What can ancient tree rings reveal about human history?
PLATTEVILLE, Wis. — What can ancient tree rings reveal about human history?
Internationally-known researcher Peter Brewer, a research associate at the University of Arizona’s Laboratory of Tree-Ring Research in Tucson, Ariz., will present some of the findings of an archaeological project in the Mediterranean region that is, in part, using tree rings to date historical objects and explain what they can reveal about human history. The presentation will take place in the Harry and Laura Nohr Gallery on Wednesday, Feb. 26 from 6-7 p.m.
The dating and study of tree rings, or dendrochronology, is an interdisciplinary science that gives historical context to the present, explains current environmental processes and conditions, and improves understanding of future environmental issues.
In his presentation, Brewer will discuss the use of dendrochronology in archaeology, focusing on the work of the Aegean Dendrochronology Project and excavations that have been made in Yenikapı, Turkey.

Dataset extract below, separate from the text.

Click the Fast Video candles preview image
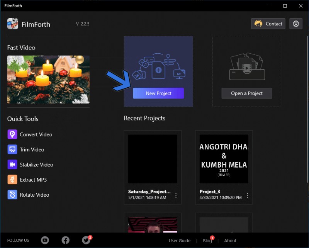 [x=48, y=80]
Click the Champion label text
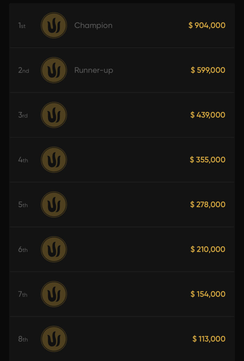Viewport: 244px width, 361px height. point(93,25)
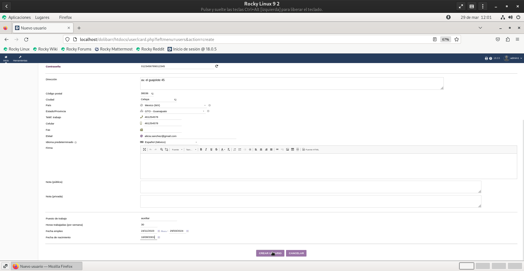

The Aegean Dendrochronology Project began in 1973 and is now based at the University of Arizona. Researchers travel throughout the Aegean, Balkans and Eastern Mediterranean to collect tree-ring samples from wooden objects that were constructed over the past 9,000 years. Brewer will discuss findings from these sites as well as some of the challenges researchers face with this major, ongoing project.
Brewer is the chair of the International Tree-Ring Databank steering committee and is highly involved in software data standards projects in the dendrochronology community.
He has done extensive work creating software that is used around the world by the dendrochronology community. During his presentation, Brewer will discuss his role developing software that has facilitated the collection and management of the data collected for the Aegean Dendrochronology Project and others.
Brewer has been involved in a collaborative software development project conducted by Dr. Kun Tian, assistant professor of computer science and software engineering at UW-Platteville; Dr. Evan Larson, assistant professor of geography and co-director of the Tree-Ring, Earth, and Environmental Sciences Laboratory at UW-Platteville; and 16 of their students during the fall 2013 semester.
The project, made possible through a UW-Platteville Pioneer Academic Center for Community Engagement grant, resulted in the development of re-engineered software that is used internationally by researchers to manage and analyze fire history data to better understand the role of fire in the forests of the world.